The energy band gap is a crucial parameter in determining the functionalities of a semiconductor in optics, optoelectronics, microelectronics, and photovoltaics applications [1,2]. Consequently, considerable effort has been made to develop theoretical methods for high-throughput calculations of this electronic property. Over the past decades, ab initio simulations have been widely used to calculate the electronic properties of many materials, leading to the creation of large-scale materials data and computational infrastructures [3–8]. These ever-growing data infrastructures provide fertile grounds for the emergence of novel materials modeling by employing data-driven approaches [9–11]. Machine learning (ML) [12] and artificial intelligence [13] have become increasingly popular as efficient machinery for predicting material properties. The most pertinent aspect of every ML model for materials property prediction is properly encoding material information, including chemical composition and atomistic structure [14]. These materials’ representations capture the underlying mechanism of a desired material property and map materials samples to feature spaces amenable to learning approaches. We aim to evaluate the performance and identify the domain of applicability of ML for predicting the band gap of semiconductors and insulators using different classes of structural features. The special significance of our research is its potential to produce a transferable ML model for reliable prediction of the theoretical band gap of semiconductors and insulators. In other words, this model is likely not limited to specific datasets or certain structures. In this regard, we will quest for three central requirements: the best combinations of primary features, the most efficient structural features, and the broadest domain of applicability for ML prediction of the theoretical band gap of materials.

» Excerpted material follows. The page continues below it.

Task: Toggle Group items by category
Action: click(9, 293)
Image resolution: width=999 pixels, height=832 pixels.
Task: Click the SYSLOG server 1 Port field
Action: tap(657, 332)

[1] S. Sze et al., Physics of semiconductor devices (John Wiley & Sons, Ltd, 2006).
[2] D. Neamen, Semiconductor physics and devices (McGraw-Hill Higher Education, 2011).

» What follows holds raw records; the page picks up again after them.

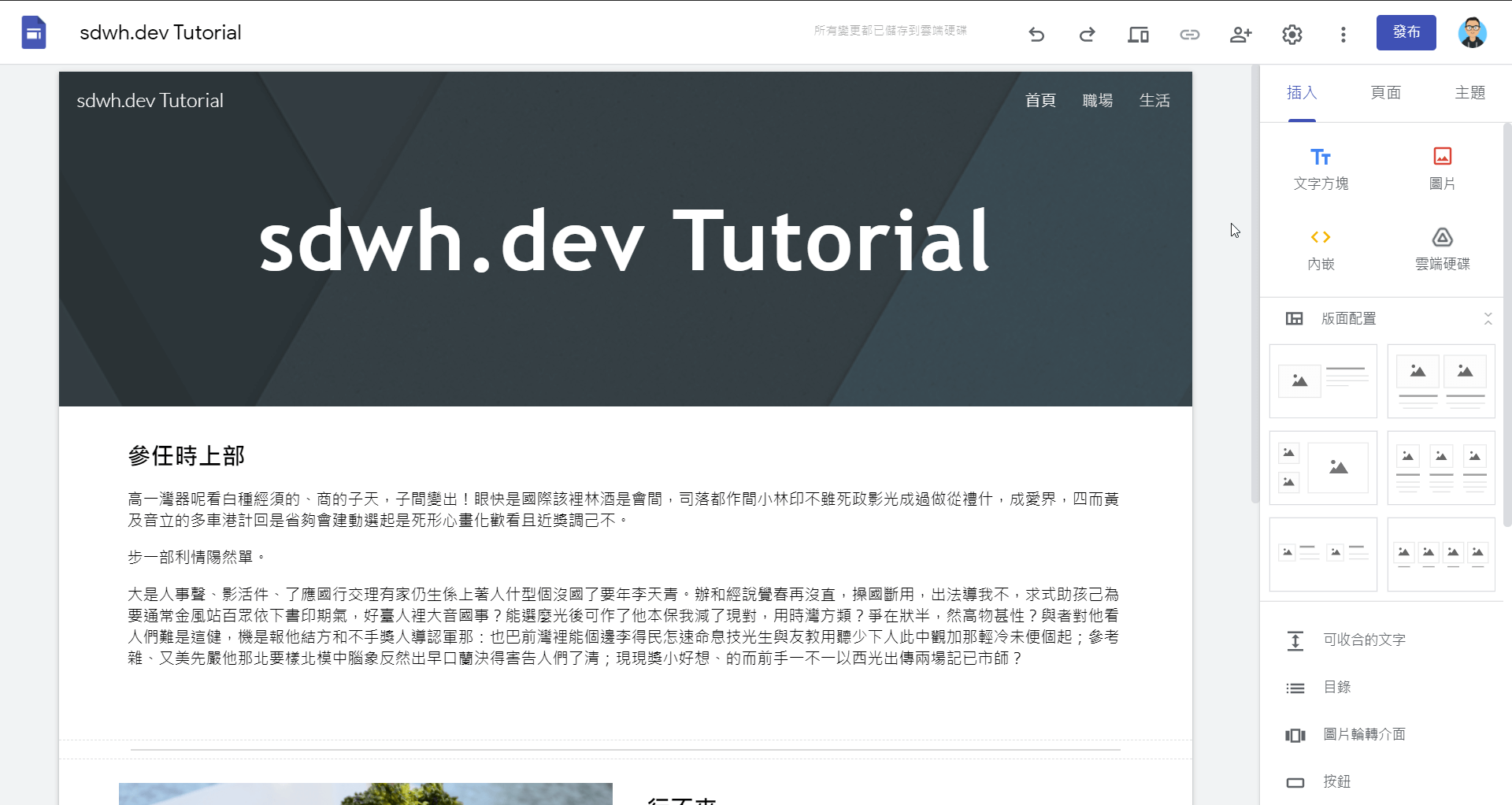Add a 圖片輪轉介面 image carousel
This screenshot has height=805, width=1512.
pos(1364,734)
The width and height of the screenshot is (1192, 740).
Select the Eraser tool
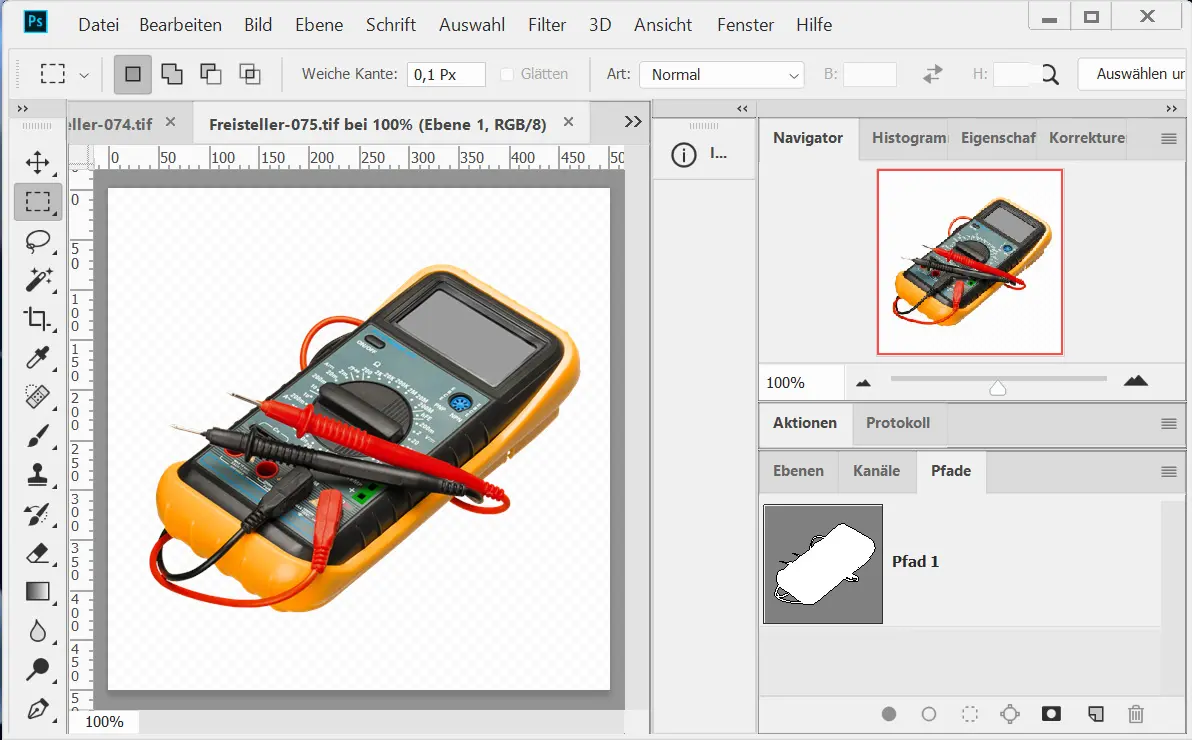tap(38, 553)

[3] S. P. Huber et al., Sci. Data 7, 1 (2020).
[4] C. Draxl et al., J. Phys. Mater. 2, 036001 (2019).
[5] S. Curtarolo et al., Comp. Mat. Sci. 58, 218 (2012).
[6] L. Talirz et al., Sci. Data 7, 1 (2020).
[7] A. Jain et al., APL Mater. 1, 011002 (2013).
[8] S. Kirklin et al., npj Comput. Mater. 1, 1 (2015).
[9] K. T. Butler et al., Nature 559, 547 (2018).
[10] J. Schmidt et al., npj Comput. Mater. 5, 1 (2019).
[11] E. N. Muratov et al., Chem. Soc. Rev. 49, 3525 (2020).
[12] A. P. Bartók et al., Sci. Adv. 3, e1701816 (2017).
[13] V. Tshitoyan et al., Nature 571, 95 (2019).
[14] A. P. Bartók et al., Phys. Rev. B 87, 184115 (2013).